Confirmatory experiments and researcher degrees of freedom

A few months ago I attended a talk given by a professor of cognitive neuroscience / psychology. The professor presented several experiments to support a particular hypothesis, including both behavioural studies and fMRI. The final minutes of the presentation were used to tell us about some exciting new findings that could suggest an interesting new effect. In presenting these results, the professor stated “we’ve only run 10 subjects so far and this difference is not quite significant yet, but we’re collecting a few more people and we expect it to drop under .05″.

This is an example of a “researcher degree of freedom”, “questionable research practice”, or “p-hacking” (specifically, we could call this example “data-peeking”).

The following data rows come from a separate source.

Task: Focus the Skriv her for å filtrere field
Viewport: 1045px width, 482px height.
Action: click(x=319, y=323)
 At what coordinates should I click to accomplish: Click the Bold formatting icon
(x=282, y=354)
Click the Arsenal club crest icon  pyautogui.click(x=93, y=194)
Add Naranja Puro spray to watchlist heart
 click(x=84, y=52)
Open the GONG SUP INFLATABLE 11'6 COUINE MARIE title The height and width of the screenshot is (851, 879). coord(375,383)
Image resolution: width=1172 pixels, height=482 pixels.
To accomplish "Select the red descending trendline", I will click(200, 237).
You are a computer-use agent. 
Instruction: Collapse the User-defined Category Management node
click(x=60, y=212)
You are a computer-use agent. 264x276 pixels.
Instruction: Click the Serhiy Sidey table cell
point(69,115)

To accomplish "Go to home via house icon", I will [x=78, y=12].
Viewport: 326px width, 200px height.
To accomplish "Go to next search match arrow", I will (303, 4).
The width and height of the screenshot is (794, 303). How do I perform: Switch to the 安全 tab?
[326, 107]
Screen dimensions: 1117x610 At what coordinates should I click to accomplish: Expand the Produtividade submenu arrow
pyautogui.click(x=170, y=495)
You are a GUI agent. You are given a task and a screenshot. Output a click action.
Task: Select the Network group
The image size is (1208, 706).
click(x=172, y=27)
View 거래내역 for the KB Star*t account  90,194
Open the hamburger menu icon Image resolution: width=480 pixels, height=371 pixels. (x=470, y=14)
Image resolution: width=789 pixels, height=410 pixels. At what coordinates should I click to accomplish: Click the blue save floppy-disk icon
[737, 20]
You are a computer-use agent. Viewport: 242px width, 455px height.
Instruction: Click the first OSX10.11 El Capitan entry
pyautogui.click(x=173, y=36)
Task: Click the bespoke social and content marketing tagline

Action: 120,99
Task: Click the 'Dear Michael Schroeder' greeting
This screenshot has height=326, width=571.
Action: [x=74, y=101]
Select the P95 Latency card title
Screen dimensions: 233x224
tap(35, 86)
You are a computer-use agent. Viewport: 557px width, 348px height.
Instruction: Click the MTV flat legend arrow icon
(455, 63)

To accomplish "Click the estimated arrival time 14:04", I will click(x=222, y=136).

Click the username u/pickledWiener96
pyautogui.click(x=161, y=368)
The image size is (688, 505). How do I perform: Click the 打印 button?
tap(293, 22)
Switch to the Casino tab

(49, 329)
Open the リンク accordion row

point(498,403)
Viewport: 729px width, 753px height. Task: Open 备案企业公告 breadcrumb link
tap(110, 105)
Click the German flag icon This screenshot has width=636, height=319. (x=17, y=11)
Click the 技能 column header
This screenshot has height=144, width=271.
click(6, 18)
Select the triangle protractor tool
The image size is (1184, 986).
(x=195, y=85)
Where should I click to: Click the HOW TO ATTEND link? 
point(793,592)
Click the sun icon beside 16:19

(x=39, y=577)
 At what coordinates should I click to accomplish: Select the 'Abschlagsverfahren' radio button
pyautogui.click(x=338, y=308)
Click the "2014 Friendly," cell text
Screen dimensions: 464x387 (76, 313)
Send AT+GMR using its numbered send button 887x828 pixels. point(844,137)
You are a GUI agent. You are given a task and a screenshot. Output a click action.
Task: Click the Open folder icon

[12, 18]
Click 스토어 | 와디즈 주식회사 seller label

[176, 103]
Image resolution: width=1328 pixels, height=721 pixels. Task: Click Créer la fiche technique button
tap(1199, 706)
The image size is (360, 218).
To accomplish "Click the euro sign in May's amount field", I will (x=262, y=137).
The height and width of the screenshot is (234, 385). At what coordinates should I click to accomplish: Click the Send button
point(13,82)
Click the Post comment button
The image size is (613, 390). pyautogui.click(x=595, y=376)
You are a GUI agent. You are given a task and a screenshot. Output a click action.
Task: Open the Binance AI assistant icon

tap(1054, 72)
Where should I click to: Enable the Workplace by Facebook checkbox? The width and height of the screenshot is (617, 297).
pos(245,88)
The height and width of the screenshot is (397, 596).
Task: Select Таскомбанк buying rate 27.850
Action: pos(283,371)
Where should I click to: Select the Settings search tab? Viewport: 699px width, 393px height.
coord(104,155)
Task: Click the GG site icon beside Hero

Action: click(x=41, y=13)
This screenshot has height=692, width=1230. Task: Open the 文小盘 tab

In my experience it is very common in experimental psychology, and recent publications show it’s a problem much more broadly (see e.g. here, here and this article by Chris Chambers).

Why does data-peeking happen? I believe that in almost all cases there is no malicious intent to mislead, but rather that it arises from a faulty intuition.

Researchers intuit that having more data should lead to a better estimate of the true effect. The intuition is correct, but where people go wrong is assuming it applies to statistical testing too. Unfortunately, many researchers (including my former self) don’t understand this, and erroneously rely on their intuition.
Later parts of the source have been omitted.